But Russia now views the areas as “inalienable parts of the Russian Federation,” Kremlin spokesman Dmitry Peskov told reporters Tuesday.
Paired with Russian President Vladimir Putin’s suggestion last month that Russia is ready to use its nuclear arsenal to protect its territory, it seems Russia now believes the sphere protected by its nuclear weapons includes these parts of Ukraine.
Back when Russia invaded Ukraine in February, the Texas A&M University professor Matthew Fuhrmann told me the likelihood of Putin actually using a nuclear weapon was low. Along with Todd Sechser, Fuhrmann wrote the 2017 book, “Nuclear Weapons and Coercive Diplomacy.”
I called Fuhrmann to ask if this new rhetoric has changed things, if Putin is rational and to get a better sense of what we know about the so-called tactical nuclear weapons Russia could theoretically use. Our conversation, edited for length, is below.
WOLF: How have the last six months changed your impression of the worldwide nuclear threat?
FUHRMANN: Certainly in the last few weeks and months, we’ve seen Russia continuing to try and play the nuclear card as a way to gain leverage over the West and especially the United States. The continued insertion of nuclear threats into the crisis has made me and others think more about the possibility of nuclear escalation.
On top of that, we’ve seen Russia resort to other policies, like conscripting additional forces and openly targeting civilians in Ukraine, that raise questions about other things it might be willing to do down the road should things escalate further. So we’re in an environment now where a lot of people are very much thinking about the nuclear dimension here.
WOLF: President Joe Biden recently described Putin as a “rational actor” who miscalculated, but I think there’s something irrational about even threatening the use of nuclear weapons.
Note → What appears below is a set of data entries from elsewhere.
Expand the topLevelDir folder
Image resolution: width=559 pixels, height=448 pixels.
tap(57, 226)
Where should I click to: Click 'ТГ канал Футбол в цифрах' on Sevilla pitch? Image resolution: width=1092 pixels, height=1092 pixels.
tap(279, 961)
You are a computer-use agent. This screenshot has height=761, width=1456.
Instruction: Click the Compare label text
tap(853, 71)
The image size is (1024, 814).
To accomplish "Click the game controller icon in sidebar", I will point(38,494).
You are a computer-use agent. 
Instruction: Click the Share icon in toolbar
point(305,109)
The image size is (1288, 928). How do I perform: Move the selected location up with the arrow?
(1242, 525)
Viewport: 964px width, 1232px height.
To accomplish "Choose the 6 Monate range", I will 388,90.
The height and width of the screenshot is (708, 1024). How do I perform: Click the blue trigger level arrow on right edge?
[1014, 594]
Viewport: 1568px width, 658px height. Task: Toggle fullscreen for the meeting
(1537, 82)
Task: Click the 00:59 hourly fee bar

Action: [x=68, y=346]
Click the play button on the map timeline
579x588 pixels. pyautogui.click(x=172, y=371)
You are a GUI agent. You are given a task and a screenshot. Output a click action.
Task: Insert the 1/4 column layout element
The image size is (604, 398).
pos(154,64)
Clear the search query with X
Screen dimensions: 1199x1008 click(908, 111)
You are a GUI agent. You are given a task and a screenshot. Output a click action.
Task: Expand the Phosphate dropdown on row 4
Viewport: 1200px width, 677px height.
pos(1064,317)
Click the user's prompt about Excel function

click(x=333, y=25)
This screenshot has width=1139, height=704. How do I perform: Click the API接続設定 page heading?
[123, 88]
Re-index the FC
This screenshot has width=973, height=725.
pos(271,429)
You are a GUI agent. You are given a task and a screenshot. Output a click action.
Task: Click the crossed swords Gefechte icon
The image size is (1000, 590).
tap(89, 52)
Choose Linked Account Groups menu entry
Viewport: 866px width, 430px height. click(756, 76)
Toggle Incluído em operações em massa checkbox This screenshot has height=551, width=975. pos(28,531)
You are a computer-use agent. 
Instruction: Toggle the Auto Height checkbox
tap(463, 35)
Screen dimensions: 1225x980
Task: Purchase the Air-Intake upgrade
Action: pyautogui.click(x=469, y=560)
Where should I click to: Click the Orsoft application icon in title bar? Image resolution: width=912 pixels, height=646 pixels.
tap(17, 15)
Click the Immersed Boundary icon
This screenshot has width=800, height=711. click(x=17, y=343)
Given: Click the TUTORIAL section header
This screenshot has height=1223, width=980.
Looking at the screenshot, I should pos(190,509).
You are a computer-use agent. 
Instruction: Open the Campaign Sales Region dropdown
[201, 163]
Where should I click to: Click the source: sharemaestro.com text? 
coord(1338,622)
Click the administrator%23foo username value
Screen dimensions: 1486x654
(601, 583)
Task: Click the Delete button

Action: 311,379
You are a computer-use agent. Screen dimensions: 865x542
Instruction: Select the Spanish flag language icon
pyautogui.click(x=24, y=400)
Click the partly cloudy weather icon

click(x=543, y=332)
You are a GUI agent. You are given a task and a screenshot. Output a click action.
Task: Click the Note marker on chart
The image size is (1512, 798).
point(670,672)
What did you make of what Biden said? And do you think that Putin right now is acting rationally?
FUHRMANN: I do think he’s a rational actor. A rational actor just means you’re making decisions based on a calculation of costs and benefits.
So someone can be rational and make decisions that we think are risky or problematic. But as long as they’re making those decisions on the basis of some means and calculation, factoring in costs and benefits, then I would still characterize them as a rational actor.
WOLF: There’s been a lot of skepticism that Putin would actually cross the line and use some kind of nuclear weapon. He would need to frame it as a defensive measure or as a response to a strike on the Russian homeland. Is there anything specifically with regard to that idea of a cost/benefit analysis that suggests it would be worth it for him to use nuclear weapons?
FUHRMANN: I think the probability of Russia using nuclear weapons right now is still relatively low. I might put it slightly higher than I would have in late February, when the when the conflict was first picking up, but I still think it’s relatively low.
The reason is that you have to think about what Putin would gain from using nuclear weapons as well as what the cost would be. And the costs are potentially enormous.
What we’re probably talking about here would be the use of a tactical nuclear weapon – something with a lower yield, that will result in fewer casualties, less radioactive contamination compared to a larger strategic weapon.
Even still, the cost will be tremendous. And the benefits of doing so for Putin are also not totally clear.
If he wants to occupy Ukraine, it doesn’t make much sense to destroy territory that he wants to claim for Russia.
The likelihood he would do so is still relatively low, but it’s not zero.
WOLF: What are potential scenarios?
FUHRMANN: More than using a nuclear weapon on the battlefield, what he might be more likely to do would be some kind of nuclear detonation in the middle of nowhere as a signal to tell the United States and the West, hey, back off. If there was going to be nuclear weapon use, that’s the scenario where I think it would be most likely based on the way things have gone so far.
WOLF: You just made a distinction between a tactical nuclear weapon and a strategic nuclear weapon. It seems like you’re crossing a line no matter what kind of nuclear weapon you use.
FURHMANN: You’re definitely crossing a line no matter what kind of nuclear weapon you use. That’s true.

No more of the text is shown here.